▸ Input material:
══════

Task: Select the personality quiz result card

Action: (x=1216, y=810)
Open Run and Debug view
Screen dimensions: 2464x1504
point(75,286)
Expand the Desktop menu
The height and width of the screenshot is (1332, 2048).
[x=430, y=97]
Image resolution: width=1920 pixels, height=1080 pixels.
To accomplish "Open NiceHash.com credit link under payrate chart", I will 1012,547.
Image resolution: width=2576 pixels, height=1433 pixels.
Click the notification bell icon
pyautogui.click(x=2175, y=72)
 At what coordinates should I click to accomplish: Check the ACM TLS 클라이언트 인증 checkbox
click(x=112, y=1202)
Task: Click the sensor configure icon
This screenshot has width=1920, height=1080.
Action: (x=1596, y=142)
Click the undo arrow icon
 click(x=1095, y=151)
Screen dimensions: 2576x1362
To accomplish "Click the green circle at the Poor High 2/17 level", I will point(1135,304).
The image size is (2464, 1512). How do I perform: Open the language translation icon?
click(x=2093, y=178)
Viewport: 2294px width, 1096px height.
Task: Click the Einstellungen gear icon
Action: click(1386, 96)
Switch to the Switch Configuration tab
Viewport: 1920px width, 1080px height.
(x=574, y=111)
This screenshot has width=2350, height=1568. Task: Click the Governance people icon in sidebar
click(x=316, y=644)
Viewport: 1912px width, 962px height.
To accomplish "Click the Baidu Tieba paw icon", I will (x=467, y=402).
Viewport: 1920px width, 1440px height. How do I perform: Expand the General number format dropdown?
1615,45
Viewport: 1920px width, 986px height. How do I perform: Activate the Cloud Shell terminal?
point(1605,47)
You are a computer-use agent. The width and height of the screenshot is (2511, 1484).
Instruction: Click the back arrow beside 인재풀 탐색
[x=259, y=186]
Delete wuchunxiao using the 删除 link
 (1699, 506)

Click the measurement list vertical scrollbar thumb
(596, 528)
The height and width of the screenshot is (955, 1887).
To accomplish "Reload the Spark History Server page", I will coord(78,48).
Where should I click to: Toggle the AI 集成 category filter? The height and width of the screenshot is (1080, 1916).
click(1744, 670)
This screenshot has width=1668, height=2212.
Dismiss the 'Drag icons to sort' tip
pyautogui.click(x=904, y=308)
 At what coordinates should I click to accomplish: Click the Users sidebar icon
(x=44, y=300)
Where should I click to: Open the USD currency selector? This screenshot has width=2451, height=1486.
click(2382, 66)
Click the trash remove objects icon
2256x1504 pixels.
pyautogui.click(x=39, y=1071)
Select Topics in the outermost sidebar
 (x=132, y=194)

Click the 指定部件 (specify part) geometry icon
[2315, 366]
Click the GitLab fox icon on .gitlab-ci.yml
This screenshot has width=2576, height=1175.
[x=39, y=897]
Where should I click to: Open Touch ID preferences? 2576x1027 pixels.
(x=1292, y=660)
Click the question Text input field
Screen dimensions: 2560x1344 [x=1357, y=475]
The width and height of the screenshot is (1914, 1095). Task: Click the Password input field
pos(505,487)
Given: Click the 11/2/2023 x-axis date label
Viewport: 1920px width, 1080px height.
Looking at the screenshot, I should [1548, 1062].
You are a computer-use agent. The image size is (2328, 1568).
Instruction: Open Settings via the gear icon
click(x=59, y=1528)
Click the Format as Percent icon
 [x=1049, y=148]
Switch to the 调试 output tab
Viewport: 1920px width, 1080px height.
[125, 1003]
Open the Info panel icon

══════

▸ What the task asks:
Please transcribe exactly the line containing "Click the measurement" and every line after it to the end of the data, and no other lines.

▸ Result of the exercise:
Click the measurement list vertical scrollbar thumb
(596, 528)
The height and width of the screenshot is (955, 1887).
To accomplish "Reload the Spark History Server page", I will coord(78,48).
Where should I click to: Toggle the AI 集成 category filter? The height and width of the screenshot is (1080, 1916).
click(1744, 670)
This screenshot has width=1668, height=2212.
Dismiss the 'Drag icons to sort' tip
pyautogui.click(x=904, y=308)
 At what coordinates should I click to accomplish: Click the Users sidebar icon
(x=44, y=300)
Where should I click to: Open the USD currency selector? This screenshot has width=2451, height=1486.
click(2382, 66)
Click the trash remove objects icon
2256x1504 pixels.
pyautogui.click(x=39, y=1071)
Select Topics in the outermost sidebar
 (x=132, y=194)

Click the 指定部件 (specify part) geometry icon
[2315, 366]
Click the GitLab fox icon on .gitlab-ci.yml
This screenshot has width=2576, height=1175.
[x=39, y=897]
Where should I click to: Open Touch ID preferences? 2576x1027 pixels.
(x=1292, y=660)
Click the question Text input field
Screen dimensions: 2560x1344 [x=1357, y=475]
The width and height of the screenshot is (1914, 1095). Task: Click the Password input field
pos(505,487)
Given: Click the 11/2/2023 x-axis date label
Viewport: 1920px width, 1080px height.
Looking at the screenshot, I should [1548, 1062].
You are a computer-use agent. The image size is (2328, 1568).
Instruction: Open Settings via the gear icon
click(x=59, y=1528)
Click the Format as Percent icon
 [x=1049, y=148]
Switch to the 调试 output tab
Viewport: 1920px width, 1080px height.
[125, 1003]
Open the Info panel icon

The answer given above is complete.